Вернулась в тот день поздно вечером. Принесла рыбы, мяса, круп и положила перед Дорой деньги.

— Это тебе. Может, ты лучше моего потянешь. Давай вместе есть. — Смотрела в окно пустыми глазами. Говорила как заведённая кукла. — Я послушалась твоего совета — изловчилась, отправила почти все деньги внучке с верным человеком. Никогда не видела её… девчонка родилась на севере. За восемь лет сын так ни разу и не выбрался ко мне. За что он меня так? Скажи. — И она заплакала. Её плач — на одной ноте — напоминал скорее вой деревенской бабы по покойнику.
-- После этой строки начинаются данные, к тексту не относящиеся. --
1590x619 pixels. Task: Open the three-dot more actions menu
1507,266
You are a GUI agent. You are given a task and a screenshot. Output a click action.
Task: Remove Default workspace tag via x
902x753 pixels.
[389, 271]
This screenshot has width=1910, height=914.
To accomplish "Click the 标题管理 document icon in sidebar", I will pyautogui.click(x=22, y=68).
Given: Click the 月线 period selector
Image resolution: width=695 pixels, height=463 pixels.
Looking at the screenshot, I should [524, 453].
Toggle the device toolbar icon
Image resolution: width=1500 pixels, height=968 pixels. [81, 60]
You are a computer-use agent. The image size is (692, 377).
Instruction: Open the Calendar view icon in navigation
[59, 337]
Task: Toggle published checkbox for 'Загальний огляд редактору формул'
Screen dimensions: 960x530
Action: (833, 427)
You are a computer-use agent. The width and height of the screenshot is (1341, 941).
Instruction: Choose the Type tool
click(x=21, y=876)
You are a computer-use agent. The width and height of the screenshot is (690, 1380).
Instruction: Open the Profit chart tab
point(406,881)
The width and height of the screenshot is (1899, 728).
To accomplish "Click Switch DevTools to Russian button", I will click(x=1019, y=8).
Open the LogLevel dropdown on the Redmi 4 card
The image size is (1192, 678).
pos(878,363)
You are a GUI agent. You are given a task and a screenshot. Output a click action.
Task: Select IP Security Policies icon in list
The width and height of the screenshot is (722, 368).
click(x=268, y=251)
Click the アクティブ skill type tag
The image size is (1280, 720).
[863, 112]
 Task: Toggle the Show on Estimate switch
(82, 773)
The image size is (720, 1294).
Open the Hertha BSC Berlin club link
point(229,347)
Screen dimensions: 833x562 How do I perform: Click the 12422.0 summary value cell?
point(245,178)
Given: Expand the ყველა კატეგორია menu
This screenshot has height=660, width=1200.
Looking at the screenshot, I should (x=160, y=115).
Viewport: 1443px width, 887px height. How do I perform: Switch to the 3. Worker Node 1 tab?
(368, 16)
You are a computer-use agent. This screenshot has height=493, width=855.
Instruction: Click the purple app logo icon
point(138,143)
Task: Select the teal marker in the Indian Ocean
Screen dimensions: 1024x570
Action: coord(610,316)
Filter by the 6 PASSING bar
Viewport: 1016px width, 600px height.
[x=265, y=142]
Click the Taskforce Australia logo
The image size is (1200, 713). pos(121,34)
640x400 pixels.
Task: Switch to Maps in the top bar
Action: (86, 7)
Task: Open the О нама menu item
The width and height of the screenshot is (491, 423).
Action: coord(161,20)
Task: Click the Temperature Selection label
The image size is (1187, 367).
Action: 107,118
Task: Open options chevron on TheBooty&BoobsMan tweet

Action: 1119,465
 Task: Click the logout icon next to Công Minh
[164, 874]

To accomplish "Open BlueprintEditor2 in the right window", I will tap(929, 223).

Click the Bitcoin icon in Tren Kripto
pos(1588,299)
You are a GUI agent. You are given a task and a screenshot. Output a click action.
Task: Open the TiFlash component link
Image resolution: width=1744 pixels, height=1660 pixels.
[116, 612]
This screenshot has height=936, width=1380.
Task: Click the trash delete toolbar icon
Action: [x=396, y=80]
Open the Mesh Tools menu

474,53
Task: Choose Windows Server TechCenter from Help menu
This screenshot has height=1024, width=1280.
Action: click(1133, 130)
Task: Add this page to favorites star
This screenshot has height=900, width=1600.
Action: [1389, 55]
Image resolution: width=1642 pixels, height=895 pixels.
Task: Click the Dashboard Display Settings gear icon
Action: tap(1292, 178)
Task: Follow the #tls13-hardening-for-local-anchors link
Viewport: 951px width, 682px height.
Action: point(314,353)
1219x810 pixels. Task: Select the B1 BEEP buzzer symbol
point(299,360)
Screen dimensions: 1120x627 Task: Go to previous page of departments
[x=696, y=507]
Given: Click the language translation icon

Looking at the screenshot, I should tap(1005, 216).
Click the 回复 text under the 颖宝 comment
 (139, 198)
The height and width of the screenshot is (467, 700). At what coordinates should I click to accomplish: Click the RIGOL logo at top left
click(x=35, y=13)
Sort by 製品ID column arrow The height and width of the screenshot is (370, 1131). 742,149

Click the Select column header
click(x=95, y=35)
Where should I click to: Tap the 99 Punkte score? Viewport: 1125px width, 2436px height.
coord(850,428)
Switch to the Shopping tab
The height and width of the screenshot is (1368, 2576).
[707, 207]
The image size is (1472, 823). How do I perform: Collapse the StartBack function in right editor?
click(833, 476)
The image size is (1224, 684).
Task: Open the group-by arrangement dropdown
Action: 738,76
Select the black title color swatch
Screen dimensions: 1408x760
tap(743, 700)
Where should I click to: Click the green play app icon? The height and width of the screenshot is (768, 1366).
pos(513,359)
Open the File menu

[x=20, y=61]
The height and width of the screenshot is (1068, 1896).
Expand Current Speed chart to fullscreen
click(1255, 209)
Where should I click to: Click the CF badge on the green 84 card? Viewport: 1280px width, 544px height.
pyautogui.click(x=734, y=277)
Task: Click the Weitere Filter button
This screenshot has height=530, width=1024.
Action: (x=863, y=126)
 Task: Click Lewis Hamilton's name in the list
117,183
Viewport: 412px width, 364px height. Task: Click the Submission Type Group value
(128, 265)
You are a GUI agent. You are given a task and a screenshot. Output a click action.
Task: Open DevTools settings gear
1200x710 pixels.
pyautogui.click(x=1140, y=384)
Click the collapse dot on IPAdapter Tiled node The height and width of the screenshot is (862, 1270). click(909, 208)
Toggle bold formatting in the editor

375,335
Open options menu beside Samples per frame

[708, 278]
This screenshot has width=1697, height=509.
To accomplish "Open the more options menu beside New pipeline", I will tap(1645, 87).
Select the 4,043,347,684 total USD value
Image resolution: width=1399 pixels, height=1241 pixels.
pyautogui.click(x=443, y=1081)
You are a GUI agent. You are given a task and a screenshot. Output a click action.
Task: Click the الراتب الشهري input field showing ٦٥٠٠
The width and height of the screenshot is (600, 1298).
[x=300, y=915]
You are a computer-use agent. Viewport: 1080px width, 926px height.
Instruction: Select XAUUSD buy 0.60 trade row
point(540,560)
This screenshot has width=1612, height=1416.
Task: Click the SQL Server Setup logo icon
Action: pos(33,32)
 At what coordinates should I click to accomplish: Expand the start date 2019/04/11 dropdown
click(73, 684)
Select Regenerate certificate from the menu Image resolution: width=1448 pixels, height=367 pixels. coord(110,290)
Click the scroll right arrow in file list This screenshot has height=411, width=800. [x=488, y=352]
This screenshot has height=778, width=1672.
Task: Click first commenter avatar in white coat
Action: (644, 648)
Ни валерьянка, ни горячий чай, которые Дора силком влила в неё, не помогли — Наташа сидела на одном месте, смотрела в одну точку и на одной ноте выплакивала свою судьбу.

Глубокой ночью улеглась на диван и уснула.

Ежедневно Дора затаскивала Наташу к себе, кормила чуть не с ложечки — с уговорами, криками и мольбами. Наташа есть не могла — давилась.

А теперь пропала. Два дня не появляется. И деньги её кончились.


Вот он, чёрный день, когда она сидит — перед своими плачущими от голода животными и не знает, что делать.

Наташа ждёт: сын вернётся. Остался всего год по контракту… Радость же впереди у Наташи!

Скулы обтянуты пергаментом. Глаза ввалились, заволоклись серой мутью. Губы посинели. За несколько лет перестройки Наташу стало не узнать.

Лицом к лицу были, не замечала, а с расстояния разлуки увидела.

И голос Наташин: «А что, не превратятся мои — тысячи в труху по дороге к внучке, а? А не превратятся в труху тысячи, что Алик заработал таким тяжёлым трудом? Такой ценой они ему достались! Я должна дождаться Алика и Алёну. Засыпаю с мыслью о них, просыпаюсь… всегда мечтала иметь дочку, а теперь вроде у меня комплект».


Наташа говорит. Кошки орут. Стёп жалкими глазами смотрит на Дору.

Что делать? Где заработать деньги? Куда кинуться?

Оглядела комнату. Нет, только не это. Не сможет она продать мебель. Каждую вещь вместе с Кролем выбирали. Не вещи, близкие друзья.

— Замолчите! — закричала исступлённо. Никогда так резко со своими зверями не говорила. Встала, накинула пальто и выскочила из квартиры.


Ей срочно нужна Наташа.

Почему не пришла сегодня? И вчера почему не пришла?